Ou alors, on va partir dans des raisonnements qui ne servent que d’anesthésiant, de drogue de l’oubli : il vaut mieux ne pas savoir, il vaut mieux se cantonner à son petit monde, se recroqueviller comme une page qu’on brûle et devenir un peu de cendre qui s’envole au moindre coup de vent.

On se dit parfois, certains jours de maladie, de souffrance physique ou morale, de malchance, de détresse, qu’il vaudrait mieux ne pas s’être levé ou, pire, de disparaître…
On se retrouve parfois totalement seul face à son propre désespoir, sur un chemin aride, sans avoir une chance, pense-t-on, d’être compris à travers des mots, des gestes.
Jours où on se sent piégé, acculé dans un coin, ne sachant que dire, que faire pour ne pas briser des liens ténus avec des personnes que l’on apprécie ou que l’on aime.
Jour où on a juste envie de lécher ses plaies, d’attendre que cela fasse moins mal, que l’oubli trace doucement son chemin dans le cœur et la mémoire.

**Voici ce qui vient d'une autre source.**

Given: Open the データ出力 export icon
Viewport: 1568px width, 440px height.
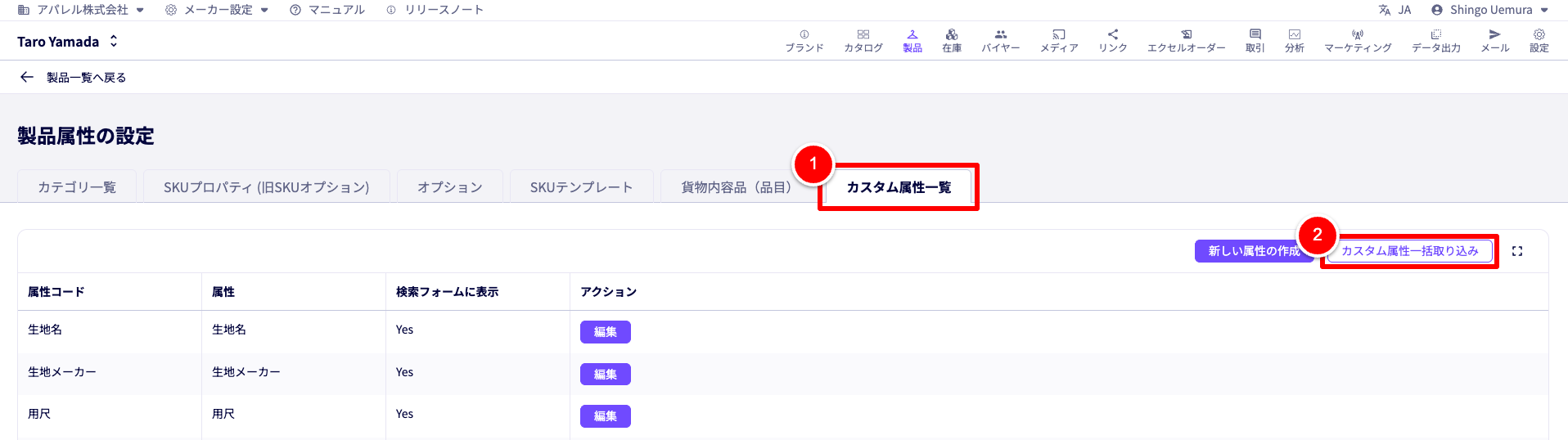Looking at the screenshot, I should [1435, 41].
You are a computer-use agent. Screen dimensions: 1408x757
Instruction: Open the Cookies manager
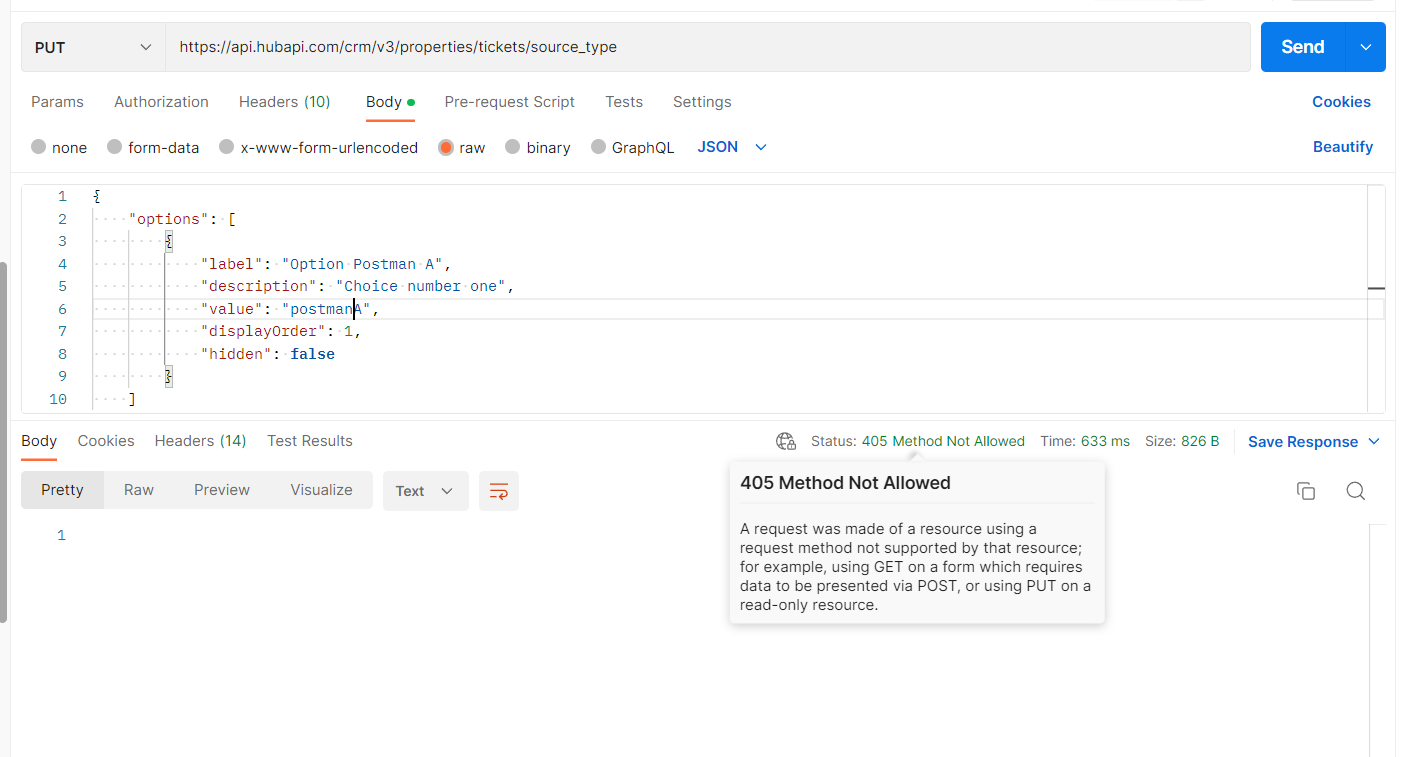tap(1341, 101)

On mesure, alors, la solitude du Christ — toutes proportions gardées — à Golgotha, son abandon par ceux qui lui étaient les plus proches, ceux sur qui il pensait pouvoir s’appuyer au moment le plus difficile de son existence. Ses disciples, on peut même dire ses amis, car comment appeler autrement ces hommes qui ont partagé avec lui le pain et le sel, la brûlure du soleil sur les routes, la fatigue des longues marches, l’émerveillement devant les guérisons, les déceptions face aux cœurs durs, les conversations tranquilles et les diatribes avec les adversaires.

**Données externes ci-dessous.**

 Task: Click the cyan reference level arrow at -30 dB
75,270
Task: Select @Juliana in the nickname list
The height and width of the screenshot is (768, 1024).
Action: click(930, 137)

C’est en ces jours-là, où on se sent aspiré vers le fond, qu’il faut se raccrocher à l’espérance, à la confiance, à la main tendue, à la présence invisible de Celui qui a, lui aussi, expérimenté la solitude, la trahison, l’abandon, la peur, le chagrin.
Il s’assied, il écoute, il guérit, il relève aussi nos contradictions, les douleurs provoquées par nous- mêmes, il montre la voie à suivre. Vous savez : celle qui est étroite, difficile, caillouteuse, celle du « sermon sur la montagne », inapplicable à nos yeux de chrétiens si raisonnables, celle du pardon, de « pire » que le pardon.
Une voie si différente de tout ce qu’on lit dans ce fameux journal refermé qu’on passe pour idiot ou mou ou cinglé. Une voie si surprenante, si inhabituelle, qu’on ne vous comprend même pas, qu’on vous regarde avec commisération ou qu’on vous donne des leçons.

C’est en ces jours-là, mortifères, qu’il faut croire à la Vie, les jours de maladies, qu’il faut croire à une guérison possible, du moins de l’âme et du cœur, les jours de désespoir qu’il faut croire à l’espérance, les jours de guerre, qu’il faut croire à la paix, les jours d’obscurité, qu’il faut croire à la Lumière.

A ce prix, se lève, à l’horizon, un nouveau soleil.